The PS II mediated electron transport activity in terms of DCIP (2,6-dichloroindophenol) photo reduction was measured in thylakoids isolated from control, drought treated and recovered plants following the procedure described earlier (Parida et al. 2003). The assay mixture consisted of (total volume 3 cm3): 50 mM HEPES-NaOH buffer (pH 7.0), 10 mM NaCl, 2 mM MgCl2, 50 μM DCIP. In each assay thylakoid membranes equivalent to 5 μg Chl ml−1 were used. The light induced reduction of DCIP by thylakoid membranes was determined at 25°C by monitoring changes in A590 in a spectrophotometer. The rate of loss of absorption was converted to rate of reduction of DCIP by using the extinction coefficient for DCIP as 16 mM−1cm−1 at 590 nm (Allen and Holmes 1986).

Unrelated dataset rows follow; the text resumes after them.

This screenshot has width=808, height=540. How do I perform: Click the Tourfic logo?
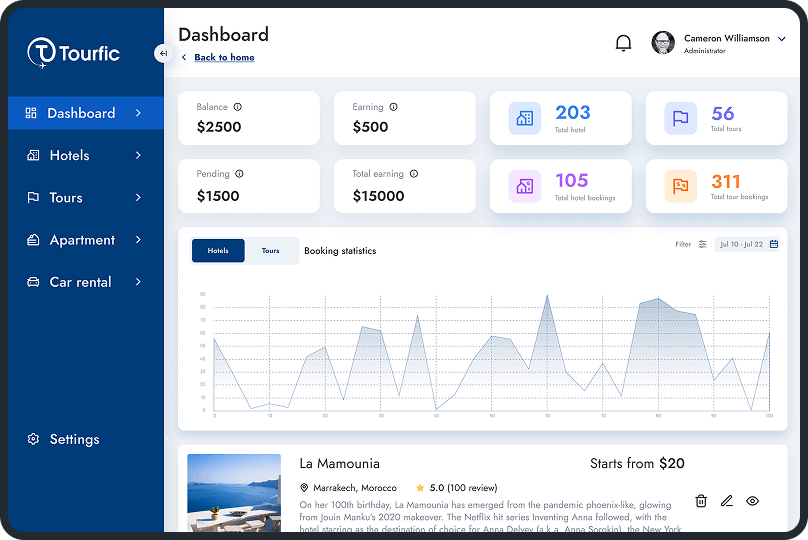pos(74,53)
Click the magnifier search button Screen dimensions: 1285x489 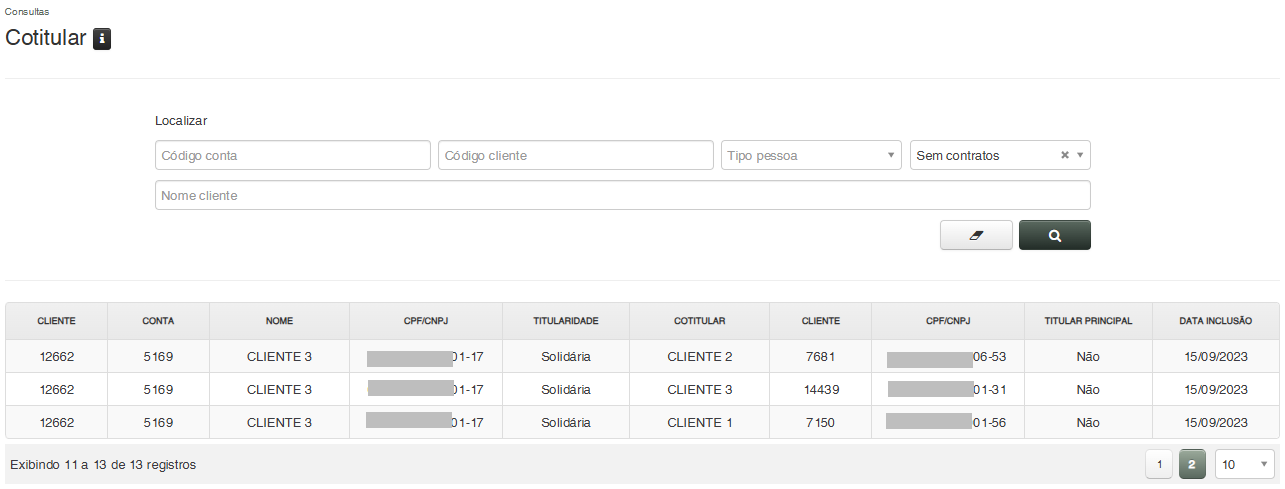[x=1054, y=235]

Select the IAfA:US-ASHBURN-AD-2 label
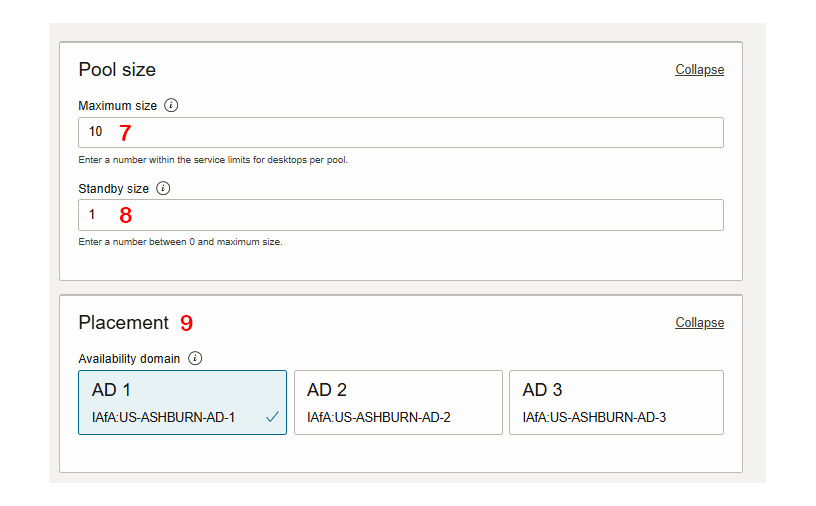(378, 418)
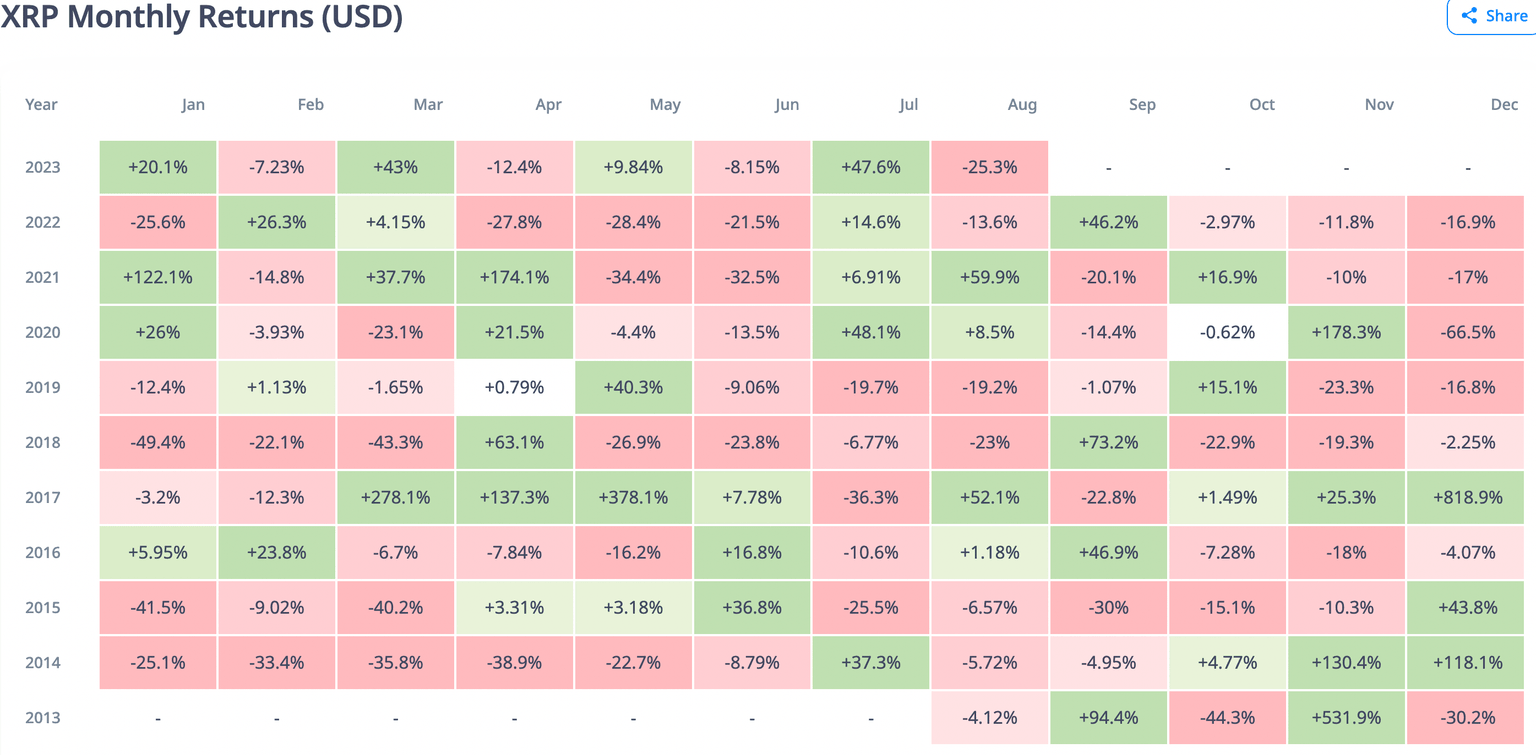Viewport: 1536px width, 755px height.
Task: Click the 2017 row label
Action: (x=42, y=497)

Estimation of free proline

Free proline content was estimated following the method of Bates et al. (1973). Fresh leaves (0.5 g) were extracted in 4 cm3 of 3% sulphosalicylic acid and the homogenates were centrifuged at 10,000g for 10 min. A total of 2 cm3 of the supernatant was reacted with 2 cm3 of acid ninhydrin reagent and 2 cm3 of glacial acetic acid in a test tube for 1 h at 100°C and the reaction terminated in an ice bath. The reaction mixture was extracted with 4 cm3 of toluene and mixed vigorously by vortexing for 15–20 s. The chromophore containing toluene was aspirated from the aqueous phase, warmed to room temperature and the absorbance measured at 520 nm using a spectrophotometer (Spectramax Plus, Molecular Devices, USA). Proline concentration was calculated from a standard curve using 5–500 μM l-proline (Sigma).

Enzyme extraction for proline metabolism

The leaf tissues stored frozen at −85°C were ground to a fine powder with liquid nitrogen in a chilled mortar and pestle, in the presence of appropriate extraction buffer. Ratios for buffer volume: g fresh weight (FW) was 2:1. All the operations were carried out at 4°C. Extraction buffer used for P5CS, P5CR and PDH was 50 mM Tris-HCl (pH 7.4), 7 mM MgCl2, 0.6 M KCl, 3 mM EDTA, 1 mM dithiothreitol and 5% (w/v) insoluble polyvinylpolypyrollidine. The homogenates were centrifuged at 4°C for 5 min at 39,000g. The supernatants were further clarified by centrifugation at 39,000g for 20 min at 4°C. After centrifugation, the supernatants were desalted on a sephadex G-25 column (PD-10, Pharmacia Biotech), eluted with 50 mM Tris-HCl (pH 7.4) containing 10% glycerol and used for the measurement of P5CS, P5CR and PDH activity.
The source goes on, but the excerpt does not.